During Monday’s meeting, oil and gas operators agreed uniformly that the administrative process would create a more efficient way to get approval for pipelines. But they said they still had major concerns.
“The shift toward an administrative process approval for pipelines is appreciated and our hope is that it will streamline the process and save the county and industry time, effort and money,” said Ryan Seastrom, the Colorado Oil and Gas Association’s community outreach manager.
But he added that the association still has concerns: “One is related to the pipeline depths under the roadways.”
Under the proposed change, operators would have to put pipelines 20 feet below high-traffic roads, 15 feet below medium-traffic and paved local roads and 10 feet below gravel roads and other county property where roads don’t yet exist.
Doug Dennison, community affairs director for HighPoint Resources, said the requirements create a lot of work for the company in areas of the county that wouldn’t necessarily be used by the county, anyway.

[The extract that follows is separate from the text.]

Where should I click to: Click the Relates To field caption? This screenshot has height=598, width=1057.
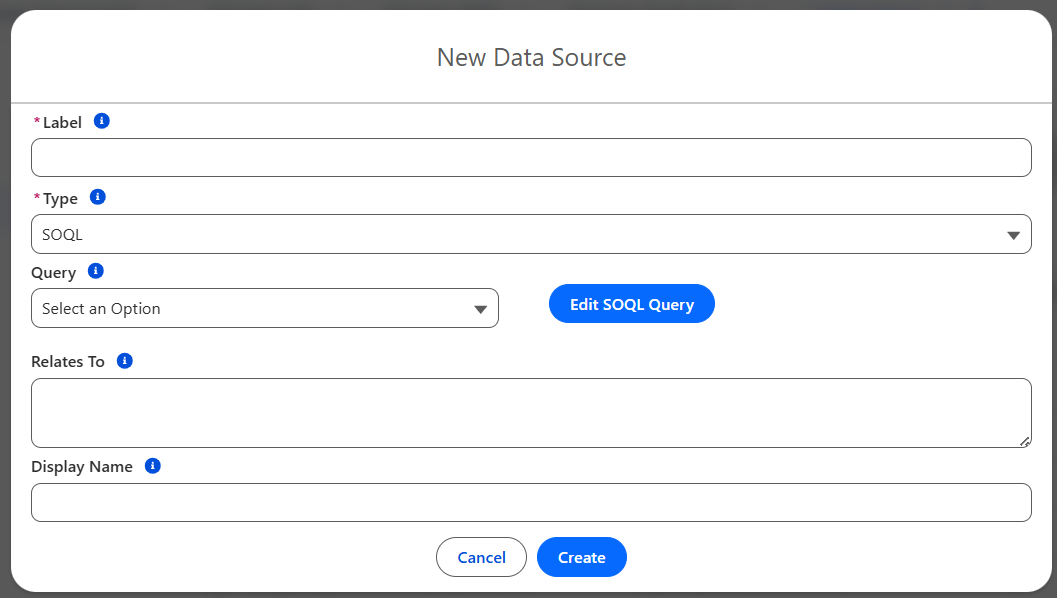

Dennison said his company operates near county property that doesn’t currently contain a county road, but under the new process, would be required to place pipelines 10 feet below the ground. His concern is that the property wouldn’t be used for a county road in the near future.
Jeannette Jones, the engineering manager of Noble Midstream, said the company also is concerned that the current ordinance didn’t set a timeline for when the administrative process would be implemented.
“We have several projects that are currently underway and that could face uncertain timelines,” she said. “We have two known projects in progress that would be impacted.”
The commissioners also heard from the other side of the discussion as landowner Dennis Hoshiko, who had an equal share of concerns. In a few areas, he said, the ordinance doesn’t go far enough. He said he thinks the ordinance, which applies to all pipelines 12 inches in diameter or larger in its current form, should include all sizes.
“The proposed rules are deficient because they exclude natural gas pipelines that are less than 12 inches in diameter,” he said. “The diameter of a pipeline, or the substance it conveys, is for the most part irrelevant to landowners because pipeline easements can often be up to 60 feet in width, which is the width of a two-lane county road in Weld County. Pipeline easements perpetually encumber and severely limit the lands they pass through and occupy virtually forever.”